## RECORDS FOR THE TASK
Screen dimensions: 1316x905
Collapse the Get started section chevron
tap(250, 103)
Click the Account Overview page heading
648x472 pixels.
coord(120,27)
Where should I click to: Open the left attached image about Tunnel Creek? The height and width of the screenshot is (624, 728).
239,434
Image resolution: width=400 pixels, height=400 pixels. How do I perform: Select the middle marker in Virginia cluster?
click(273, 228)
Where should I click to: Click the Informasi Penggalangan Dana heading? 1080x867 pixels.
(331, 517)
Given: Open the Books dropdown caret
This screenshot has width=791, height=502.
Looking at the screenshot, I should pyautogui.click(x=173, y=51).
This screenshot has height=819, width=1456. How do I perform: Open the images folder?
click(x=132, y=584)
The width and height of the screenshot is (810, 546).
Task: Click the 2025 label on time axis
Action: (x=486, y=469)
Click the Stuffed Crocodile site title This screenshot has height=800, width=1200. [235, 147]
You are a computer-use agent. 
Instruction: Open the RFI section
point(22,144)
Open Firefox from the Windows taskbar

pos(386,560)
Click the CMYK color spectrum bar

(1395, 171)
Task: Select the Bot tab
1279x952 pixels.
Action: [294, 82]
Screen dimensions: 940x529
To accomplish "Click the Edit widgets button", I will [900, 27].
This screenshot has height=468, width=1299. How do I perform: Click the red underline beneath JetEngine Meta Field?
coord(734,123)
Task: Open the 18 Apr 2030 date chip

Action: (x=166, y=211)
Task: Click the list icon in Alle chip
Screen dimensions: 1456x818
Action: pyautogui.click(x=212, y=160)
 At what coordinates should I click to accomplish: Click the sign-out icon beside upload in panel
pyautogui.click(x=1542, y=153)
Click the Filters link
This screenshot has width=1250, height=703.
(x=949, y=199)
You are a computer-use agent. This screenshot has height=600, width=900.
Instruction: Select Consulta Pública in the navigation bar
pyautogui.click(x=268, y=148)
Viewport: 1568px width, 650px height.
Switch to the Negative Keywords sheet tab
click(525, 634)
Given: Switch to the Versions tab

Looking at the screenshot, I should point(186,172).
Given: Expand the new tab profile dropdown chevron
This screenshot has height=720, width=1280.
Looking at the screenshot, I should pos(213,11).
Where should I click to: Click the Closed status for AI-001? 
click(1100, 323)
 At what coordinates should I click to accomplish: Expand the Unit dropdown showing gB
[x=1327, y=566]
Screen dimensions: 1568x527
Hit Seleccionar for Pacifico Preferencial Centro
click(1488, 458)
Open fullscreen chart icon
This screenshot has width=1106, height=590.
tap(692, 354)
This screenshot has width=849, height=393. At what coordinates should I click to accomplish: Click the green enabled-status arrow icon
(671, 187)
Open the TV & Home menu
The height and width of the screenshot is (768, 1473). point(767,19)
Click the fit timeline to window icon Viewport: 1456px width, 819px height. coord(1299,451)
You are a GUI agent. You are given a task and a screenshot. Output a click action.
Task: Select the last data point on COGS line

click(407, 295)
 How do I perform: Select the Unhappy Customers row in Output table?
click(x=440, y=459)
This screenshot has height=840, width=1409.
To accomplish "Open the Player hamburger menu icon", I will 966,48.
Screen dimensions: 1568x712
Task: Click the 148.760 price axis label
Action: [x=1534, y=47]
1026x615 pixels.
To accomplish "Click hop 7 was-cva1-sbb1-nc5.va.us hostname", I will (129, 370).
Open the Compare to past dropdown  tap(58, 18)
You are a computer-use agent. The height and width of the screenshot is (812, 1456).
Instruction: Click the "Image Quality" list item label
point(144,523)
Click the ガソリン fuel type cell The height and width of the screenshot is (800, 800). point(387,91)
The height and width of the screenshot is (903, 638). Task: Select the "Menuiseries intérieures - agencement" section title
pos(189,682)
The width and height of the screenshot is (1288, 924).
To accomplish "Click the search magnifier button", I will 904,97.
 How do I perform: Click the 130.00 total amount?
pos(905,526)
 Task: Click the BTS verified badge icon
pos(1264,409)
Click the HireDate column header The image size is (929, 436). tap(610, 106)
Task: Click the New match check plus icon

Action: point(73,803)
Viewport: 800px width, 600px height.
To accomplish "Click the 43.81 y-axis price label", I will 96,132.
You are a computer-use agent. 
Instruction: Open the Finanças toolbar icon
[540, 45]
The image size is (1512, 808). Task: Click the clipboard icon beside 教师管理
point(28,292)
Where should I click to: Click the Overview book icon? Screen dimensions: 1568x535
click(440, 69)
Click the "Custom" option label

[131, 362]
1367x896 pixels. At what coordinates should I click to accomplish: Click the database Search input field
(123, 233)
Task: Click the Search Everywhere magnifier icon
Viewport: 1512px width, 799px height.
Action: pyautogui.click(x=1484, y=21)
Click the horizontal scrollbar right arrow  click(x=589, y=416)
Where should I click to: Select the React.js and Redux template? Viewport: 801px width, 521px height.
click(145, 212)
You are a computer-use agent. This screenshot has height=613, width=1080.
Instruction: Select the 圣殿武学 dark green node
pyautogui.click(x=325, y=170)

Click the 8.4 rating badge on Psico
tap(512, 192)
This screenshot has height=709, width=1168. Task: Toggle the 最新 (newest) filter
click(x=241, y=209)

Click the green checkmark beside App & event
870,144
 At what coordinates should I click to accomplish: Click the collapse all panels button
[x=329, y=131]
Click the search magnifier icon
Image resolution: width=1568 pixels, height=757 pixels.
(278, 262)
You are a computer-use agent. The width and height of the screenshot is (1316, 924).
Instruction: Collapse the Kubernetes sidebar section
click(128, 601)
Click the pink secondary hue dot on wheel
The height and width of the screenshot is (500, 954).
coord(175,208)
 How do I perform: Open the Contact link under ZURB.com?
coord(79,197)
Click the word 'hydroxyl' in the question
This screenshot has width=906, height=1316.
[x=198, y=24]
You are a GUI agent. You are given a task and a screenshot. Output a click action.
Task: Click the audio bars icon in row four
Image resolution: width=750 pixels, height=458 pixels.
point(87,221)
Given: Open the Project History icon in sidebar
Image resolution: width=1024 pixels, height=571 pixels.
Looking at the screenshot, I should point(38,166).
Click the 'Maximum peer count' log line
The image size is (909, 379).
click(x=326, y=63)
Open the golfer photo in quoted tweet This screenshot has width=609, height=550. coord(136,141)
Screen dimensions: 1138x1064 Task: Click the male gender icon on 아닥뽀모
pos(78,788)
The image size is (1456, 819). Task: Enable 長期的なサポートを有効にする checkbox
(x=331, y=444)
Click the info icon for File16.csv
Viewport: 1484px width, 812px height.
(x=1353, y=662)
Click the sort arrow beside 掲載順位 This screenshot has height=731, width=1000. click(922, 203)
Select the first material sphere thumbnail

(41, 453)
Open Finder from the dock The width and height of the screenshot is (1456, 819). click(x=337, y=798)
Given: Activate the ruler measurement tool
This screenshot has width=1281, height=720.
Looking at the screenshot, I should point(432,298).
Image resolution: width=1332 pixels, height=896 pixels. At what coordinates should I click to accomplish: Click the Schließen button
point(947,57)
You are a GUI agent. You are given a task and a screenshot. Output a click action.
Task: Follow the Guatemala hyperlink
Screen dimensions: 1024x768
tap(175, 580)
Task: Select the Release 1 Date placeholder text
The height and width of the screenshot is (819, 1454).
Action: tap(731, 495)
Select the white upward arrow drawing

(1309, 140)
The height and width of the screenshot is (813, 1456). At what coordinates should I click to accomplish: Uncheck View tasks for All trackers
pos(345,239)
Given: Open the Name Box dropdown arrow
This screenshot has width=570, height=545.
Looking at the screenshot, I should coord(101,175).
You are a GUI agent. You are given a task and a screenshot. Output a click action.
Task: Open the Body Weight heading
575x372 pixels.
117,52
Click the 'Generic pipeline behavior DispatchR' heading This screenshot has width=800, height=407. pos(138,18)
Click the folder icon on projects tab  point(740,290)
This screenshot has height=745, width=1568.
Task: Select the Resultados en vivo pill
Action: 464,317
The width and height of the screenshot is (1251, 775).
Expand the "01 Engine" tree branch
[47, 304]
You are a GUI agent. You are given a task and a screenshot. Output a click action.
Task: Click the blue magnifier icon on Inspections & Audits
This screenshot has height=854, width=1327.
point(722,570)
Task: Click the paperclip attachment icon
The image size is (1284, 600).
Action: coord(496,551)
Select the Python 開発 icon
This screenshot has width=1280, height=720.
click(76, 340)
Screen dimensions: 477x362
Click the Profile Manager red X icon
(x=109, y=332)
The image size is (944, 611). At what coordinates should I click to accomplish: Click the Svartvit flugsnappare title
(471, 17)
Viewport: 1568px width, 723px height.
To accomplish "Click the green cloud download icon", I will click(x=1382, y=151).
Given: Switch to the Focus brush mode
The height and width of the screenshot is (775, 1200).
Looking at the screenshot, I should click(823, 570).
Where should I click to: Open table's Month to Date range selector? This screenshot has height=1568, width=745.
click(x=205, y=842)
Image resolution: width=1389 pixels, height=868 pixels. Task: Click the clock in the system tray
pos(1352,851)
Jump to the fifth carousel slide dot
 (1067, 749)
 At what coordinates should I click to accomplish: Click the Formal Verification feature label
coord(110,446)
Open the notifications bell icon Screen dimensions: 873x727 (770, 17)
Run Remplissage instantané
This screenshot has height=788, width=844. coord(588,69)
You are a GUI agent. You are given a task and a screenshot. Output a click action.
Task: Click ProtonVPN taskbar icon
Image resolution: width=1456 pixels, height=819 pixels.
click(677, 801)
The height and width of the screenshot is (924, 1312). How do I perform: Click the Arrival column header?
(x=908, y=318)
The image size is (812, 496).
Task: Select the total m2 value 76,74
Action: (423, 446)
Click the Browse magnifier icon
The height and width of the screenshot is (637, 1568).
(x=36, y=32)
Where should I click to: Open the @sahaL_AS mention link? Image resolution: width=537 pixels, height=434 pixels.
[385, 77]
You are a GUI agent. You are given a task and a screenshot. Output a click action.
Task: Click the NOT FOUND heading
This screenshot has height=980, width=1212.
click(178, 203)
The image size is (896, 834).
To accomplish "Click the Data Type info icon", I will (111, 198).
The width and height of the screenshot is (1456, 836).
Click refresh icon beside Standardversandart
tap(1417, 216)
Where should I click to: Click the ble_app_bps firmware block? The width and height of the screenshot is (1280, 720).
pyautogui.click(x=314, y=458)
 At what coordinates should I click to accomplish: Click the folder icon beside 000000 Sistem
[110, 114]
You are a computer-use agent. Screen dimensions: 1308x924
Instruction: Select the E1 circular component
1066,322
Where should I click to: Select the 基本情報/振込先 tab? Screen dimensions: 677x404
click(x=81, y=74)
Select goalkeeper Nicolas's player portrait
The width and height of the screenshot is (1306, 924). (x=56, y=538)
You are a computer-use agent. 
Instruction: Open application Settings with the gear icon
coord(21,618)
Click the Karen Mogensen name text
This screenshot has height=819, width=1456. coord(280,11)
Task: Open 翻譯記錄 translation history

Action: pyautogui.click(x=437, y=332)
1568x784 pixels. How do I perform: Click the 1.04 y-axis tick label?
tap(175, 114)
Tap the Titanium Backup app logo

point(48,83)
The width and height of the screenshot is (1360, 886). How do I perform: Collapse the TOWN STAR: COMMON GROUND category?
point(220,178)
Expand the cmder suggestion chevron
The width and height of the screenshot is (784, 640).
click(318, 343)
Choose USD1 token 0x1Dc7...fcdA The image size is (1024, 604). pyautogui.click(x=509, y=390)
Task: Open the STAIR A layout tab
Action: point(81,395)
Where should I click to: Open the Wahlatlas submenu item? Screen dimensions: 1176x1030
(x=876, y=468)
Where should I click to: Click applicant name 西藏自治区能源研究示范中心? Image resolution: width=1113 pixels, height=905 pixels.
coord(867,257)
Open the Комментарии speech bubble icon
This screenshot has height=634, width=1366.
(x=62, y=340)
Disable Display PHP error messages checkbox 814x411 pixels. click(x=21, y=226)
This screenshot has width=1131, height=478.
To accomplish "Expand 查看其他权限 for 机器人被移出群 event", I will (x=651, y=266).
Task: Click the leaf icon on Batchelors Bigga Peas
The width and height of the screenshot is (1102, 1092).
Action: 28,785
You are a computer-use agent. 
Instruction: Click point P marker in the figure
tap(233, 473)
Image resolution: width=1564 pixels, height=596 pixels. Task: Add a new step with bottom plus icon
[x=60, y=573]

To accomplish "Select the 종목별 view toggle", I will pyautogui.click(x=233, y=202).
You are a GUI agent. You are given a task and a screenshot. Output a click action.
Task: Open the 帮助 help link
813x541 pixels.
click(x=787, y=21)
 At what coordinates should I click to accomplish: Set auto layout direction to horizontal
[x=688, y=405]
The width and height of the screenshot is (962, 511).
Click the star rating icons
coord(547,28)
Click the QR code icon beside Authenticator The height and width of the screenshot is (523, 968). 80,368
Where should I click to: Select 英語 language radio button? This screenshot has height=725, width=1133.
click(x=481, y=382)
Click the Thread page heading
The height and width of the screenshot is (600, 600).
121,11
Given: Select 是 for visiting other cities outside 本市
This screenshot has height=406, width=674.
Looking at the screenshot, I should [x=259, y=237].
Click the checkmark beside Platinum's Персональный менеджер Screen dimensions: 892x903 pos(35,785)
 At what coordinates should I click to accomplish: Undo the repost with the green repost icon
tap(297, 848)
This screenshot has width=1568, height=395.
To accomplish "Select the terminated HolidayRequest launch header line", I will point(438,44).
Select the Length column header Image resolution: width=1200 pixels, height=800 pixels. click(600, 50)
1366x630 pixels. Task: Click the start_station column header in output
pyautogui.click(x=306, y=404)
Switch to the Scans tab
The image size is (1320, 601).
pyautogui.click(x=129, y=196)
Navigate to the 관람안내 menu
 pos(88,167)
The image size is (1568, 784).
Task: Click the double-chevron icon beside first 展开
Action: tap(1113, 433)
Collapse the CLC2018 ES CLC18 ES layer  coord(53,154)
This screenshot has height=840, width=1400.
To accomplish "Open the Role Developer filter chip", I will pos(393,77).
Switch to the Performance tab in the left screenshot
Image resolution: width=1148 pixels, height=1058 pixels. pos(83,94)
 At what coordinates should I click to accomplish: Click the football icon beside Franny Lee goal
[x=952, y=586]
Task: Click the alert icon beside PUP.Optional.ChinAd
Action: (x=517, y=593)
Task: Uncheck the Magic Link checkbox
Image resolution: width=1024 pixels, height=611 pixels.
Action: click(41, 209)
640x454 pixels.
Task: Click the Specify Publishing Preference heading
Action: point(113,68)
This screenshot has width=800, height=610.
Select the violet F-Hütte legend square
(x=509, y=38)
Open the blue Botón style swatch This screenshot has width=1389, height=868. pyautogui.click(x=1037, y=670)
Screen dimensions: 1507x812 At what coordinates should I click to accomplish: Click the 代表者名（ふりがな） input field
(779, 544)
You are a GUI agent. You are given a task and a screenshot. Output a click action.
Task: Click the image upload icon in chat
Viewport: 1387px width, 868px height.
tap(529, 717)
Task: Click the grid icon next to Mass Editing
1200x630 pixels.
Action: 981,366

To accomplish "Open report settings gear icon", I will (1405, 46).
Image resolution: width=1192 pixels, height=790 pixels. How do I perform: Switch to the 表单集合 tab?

## WORK INSTRUCTIONS
Reproduce the lines of the records above verbatim, from the line with "all panels button" to the line with "click(128, 601)", both included.

## ANSWER TO THIS PROBLEM
 At what coordinates should I click to accomplish: Click the collapse all panels button
[x=329, y=131]
Click the search magnifier icon
Image resolution: width=1568 pixels, height=757 pixels.
(278, 262)
You are a computer-use agent. The width and height of the screenshot is (1316, 924).
Instruction: Collapse the Kubernetes sidebar section
click(128, 601)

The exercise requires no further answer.